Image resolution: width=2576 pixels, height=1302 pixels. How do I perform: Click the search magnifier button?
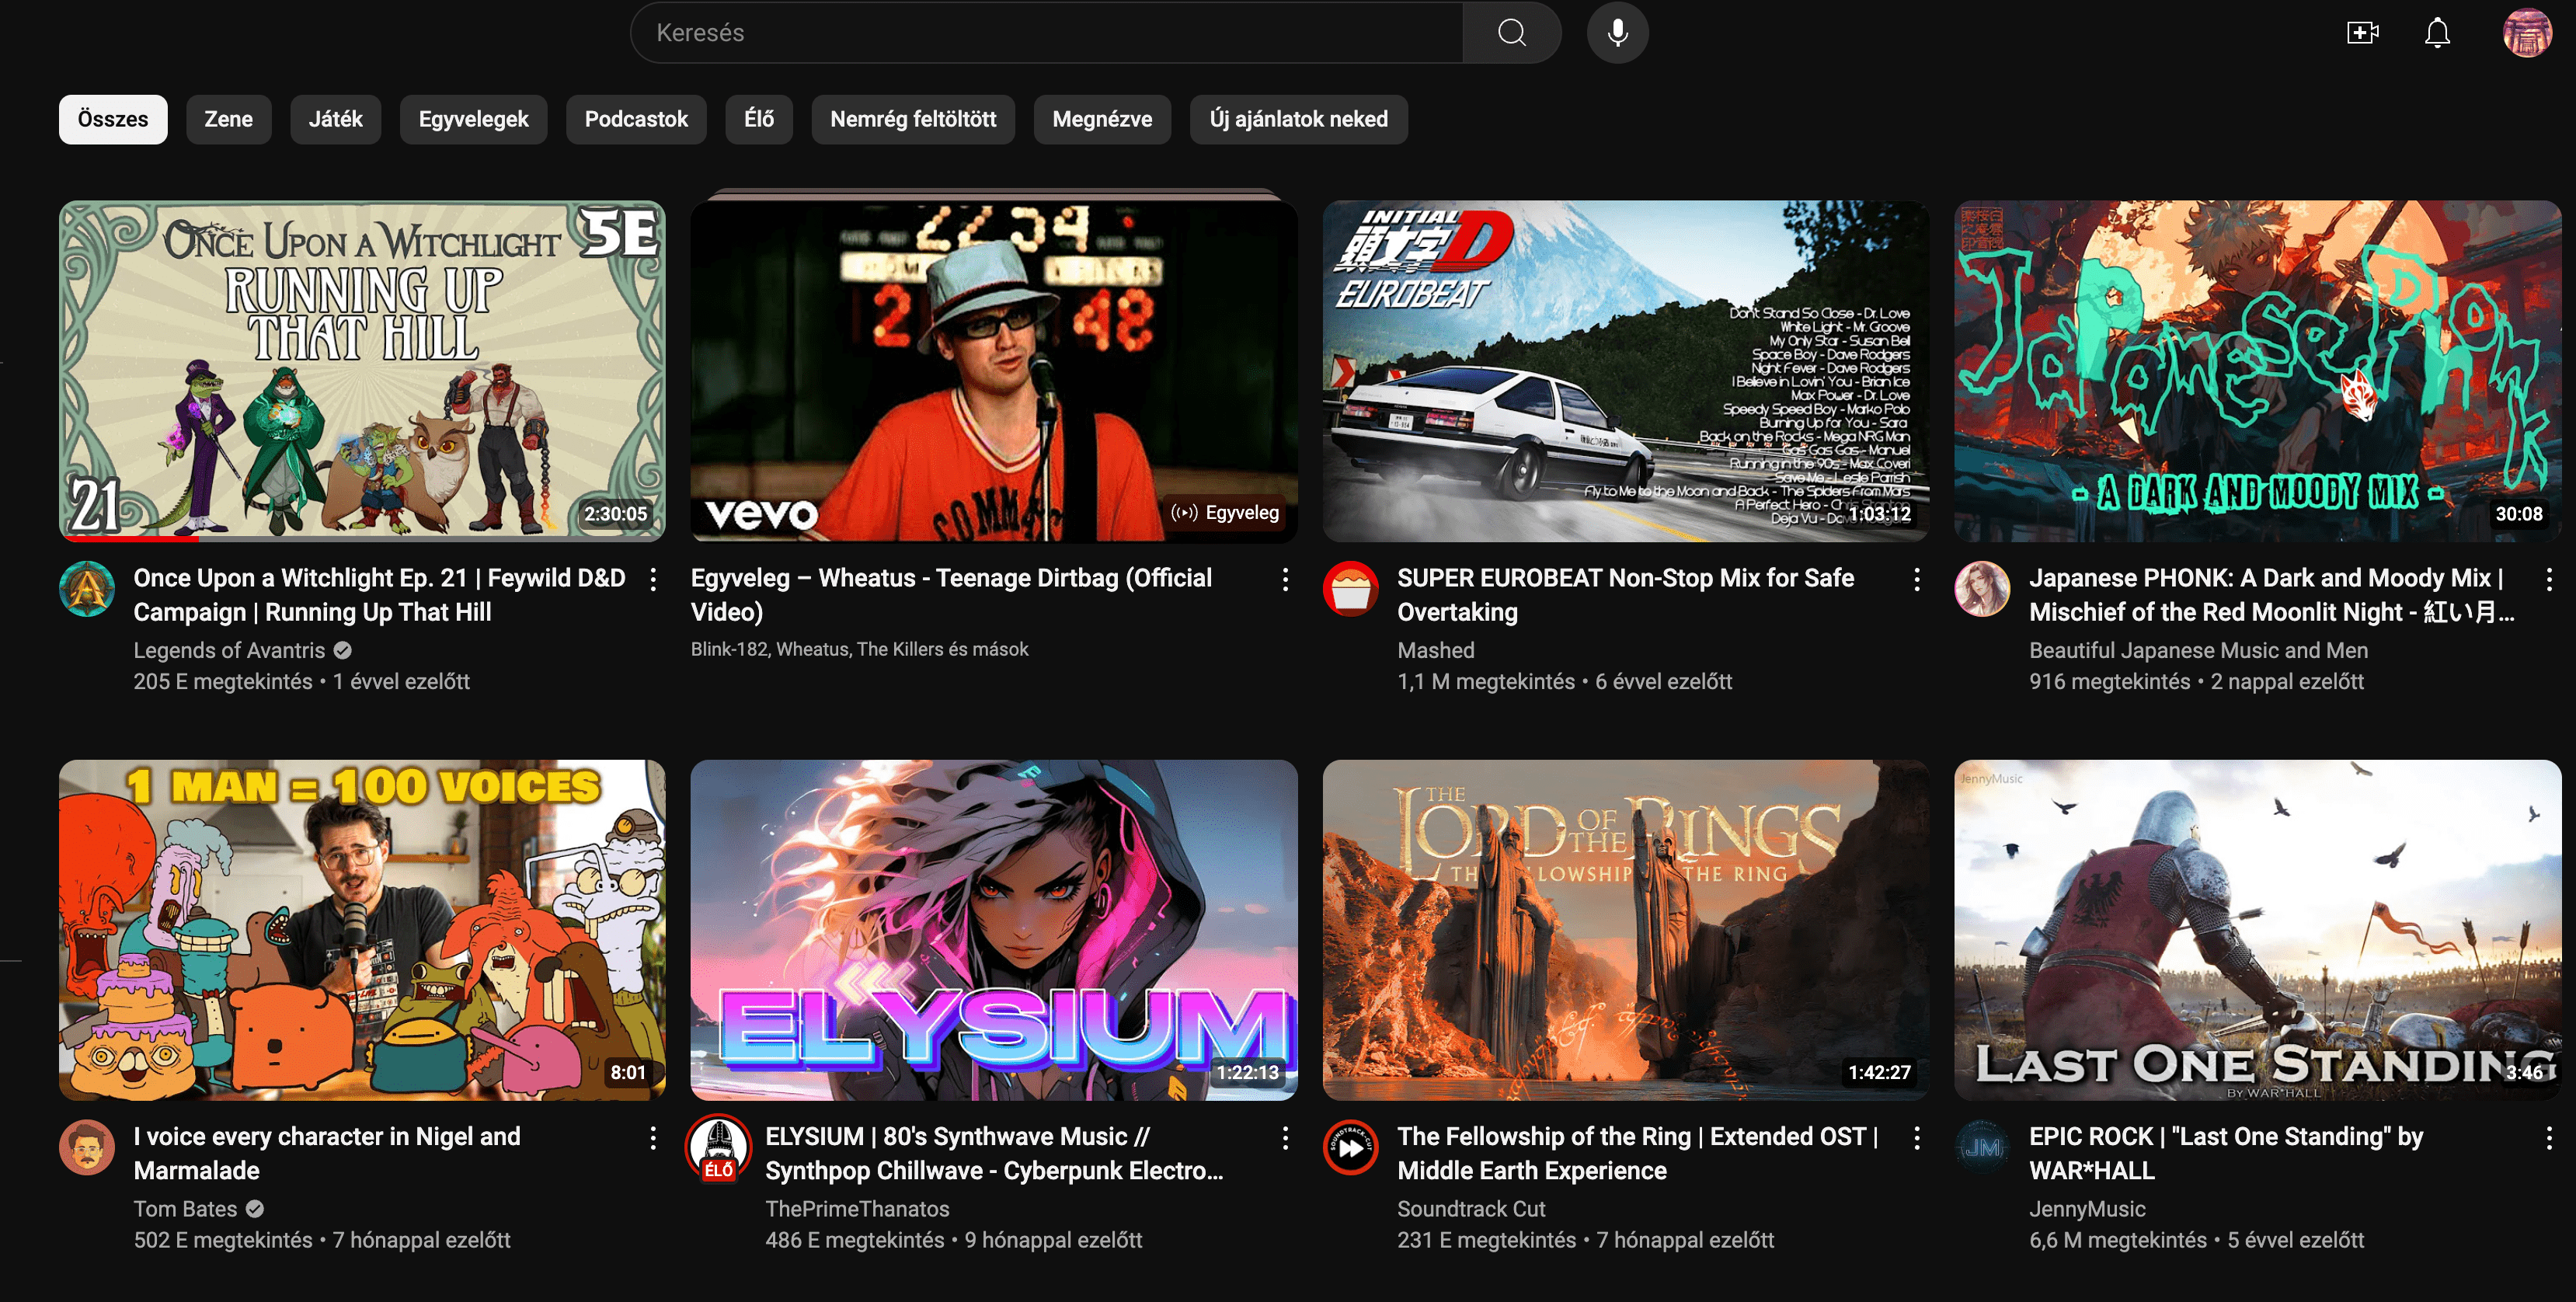pos(1511,33)
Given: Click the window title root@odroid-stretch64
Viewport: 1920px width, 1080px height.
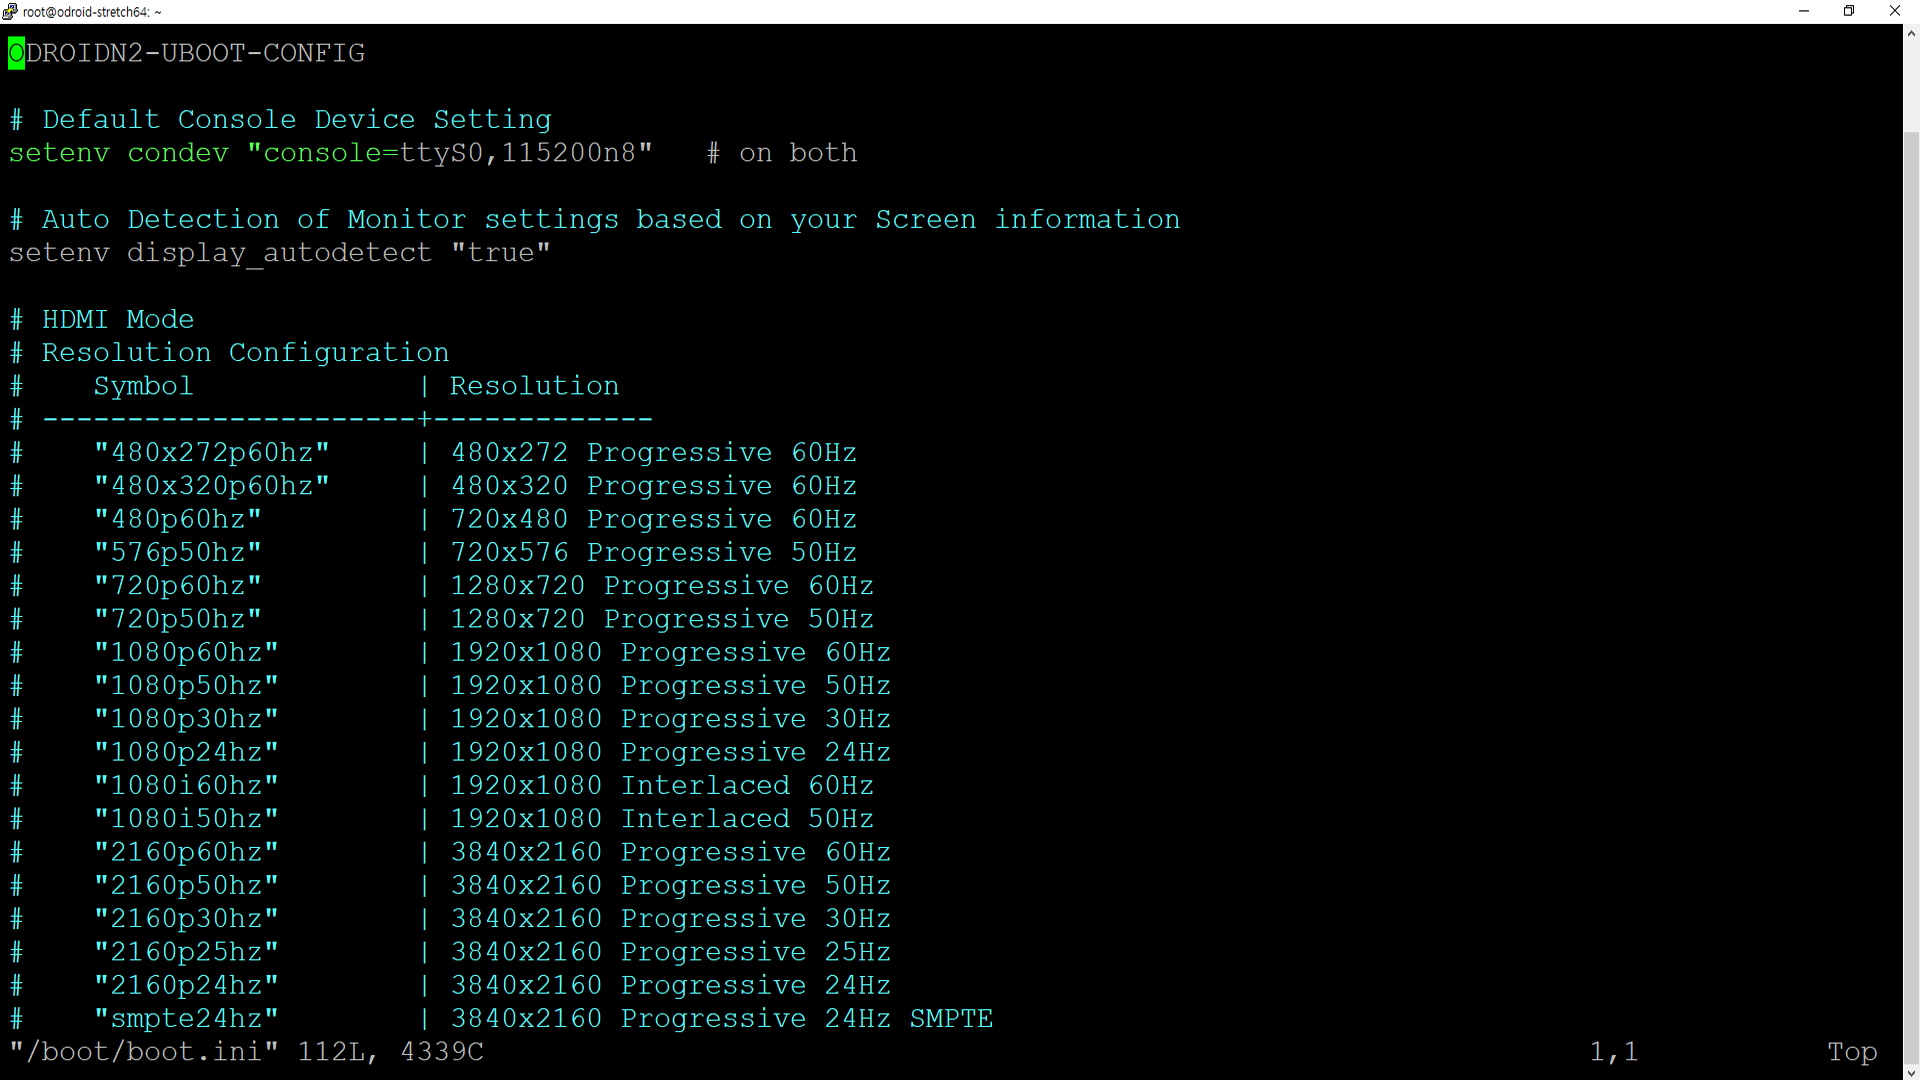Looking at the screenshot, I should [x=92, y=12].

What to work on.
Output the data above exactly; pictures do not belong in the copy.

Response area.
Image resolution: width=2576 pixels, height=1302 pixels. How do I perform: Click the search magnifier button?
pos(1511,33)
Given: Click the window title root@odroid-stretch64
Viewport: 1920px width, 1080px height.
Looking at the screenshot, I should [x=92, y=12].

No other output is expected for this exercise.